Full Image Backdoor Attacks on Gaze Estimation Networks: A Study on Regression Vulnerabilities
M. Surdykowski (TU Delft - Electrical Engineering, Mathematics and Computer Science)
L. Du – Mentor (TU Delft - Electrical Engineering, Mathematics and Computer Science)
G. Lan – Graduation committee member (TU Delft - Electrical Engineering, Mathematics and Computer Science)
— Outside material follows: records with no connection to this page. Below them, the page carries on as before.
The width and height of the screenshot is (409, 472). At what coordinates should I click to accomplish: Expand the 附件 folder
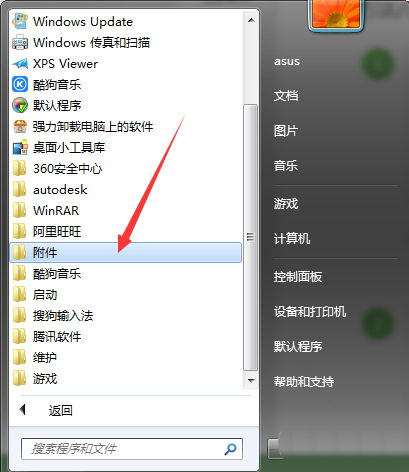pyautogui.click(x=126, y=253)
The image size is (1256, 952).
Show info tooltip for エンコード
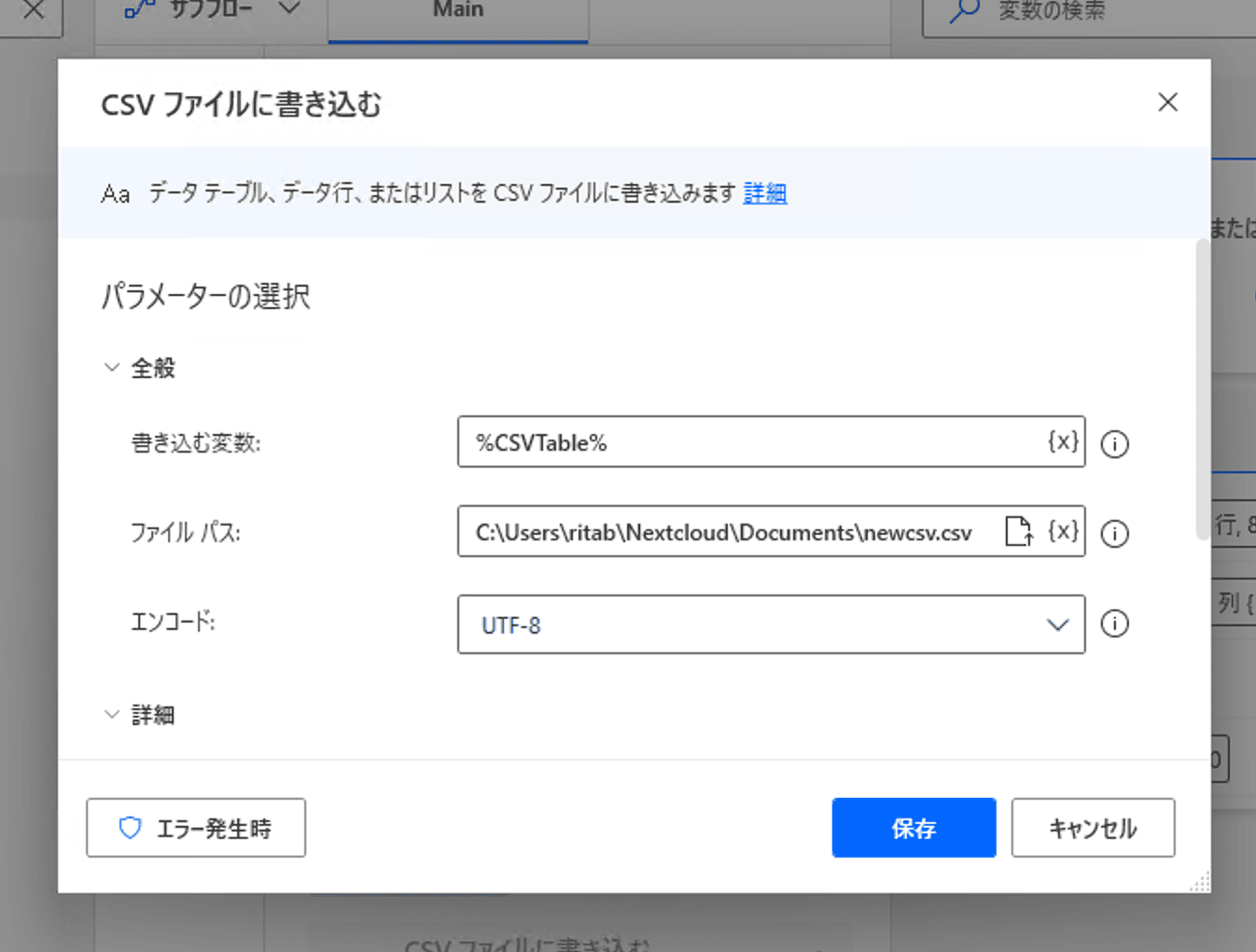pos(1114,623)
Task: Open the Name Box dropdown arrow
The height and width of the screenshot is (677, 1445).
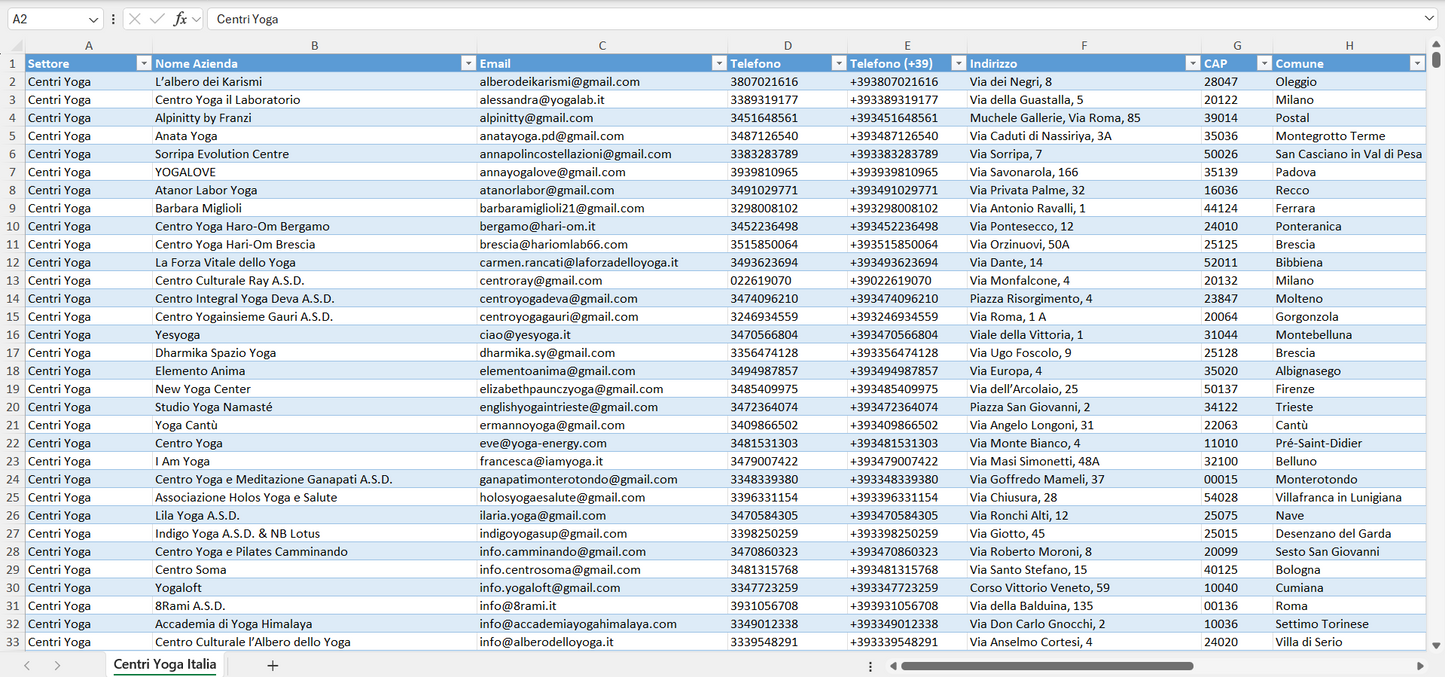Action: tap(93, 19)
G. Smaragdakis – Graduation committee member (TU Delft - Electrical Engineering, Mathematics and Computer Science)
More Info
expand_more
Other than for strictly personal use, it is not permitted to download, forward or distribute the text or part of it, without the consent of the author(s) and/or copyright holder(s), unless the work is under an open content license such as Creative Commons.
Abstract
Gaze estimation systems powered by deep neural networks are commonly used in sensitive applications such as driver assist or human-computer interaction. While backdoor attacks have been widely studied for classification tasks, vulnerability of regression networks like gaze estimators to these kind of attacks still remain underexplored. This research investigates the effectiveness of full-image backdoor attacks on appearance-based gaze estimation models. Specifically, the study explores dirty-label attacks with two types of global backdoor triggers: a spatial-domain sinusoidal pattern and a randomized frequency-domain perturbation. Experimental results on the MPIIFaceGaze dataset demonstrate that both triggers can reliably induce malicious outputs while preserving high accuracy on clean data, with the frequency-domain trigger offering superior stealth. These findings highlight a significant vulnerability in deep regression models, emphasizing the need for defensive mechanisms in real-world gaze estimation systems.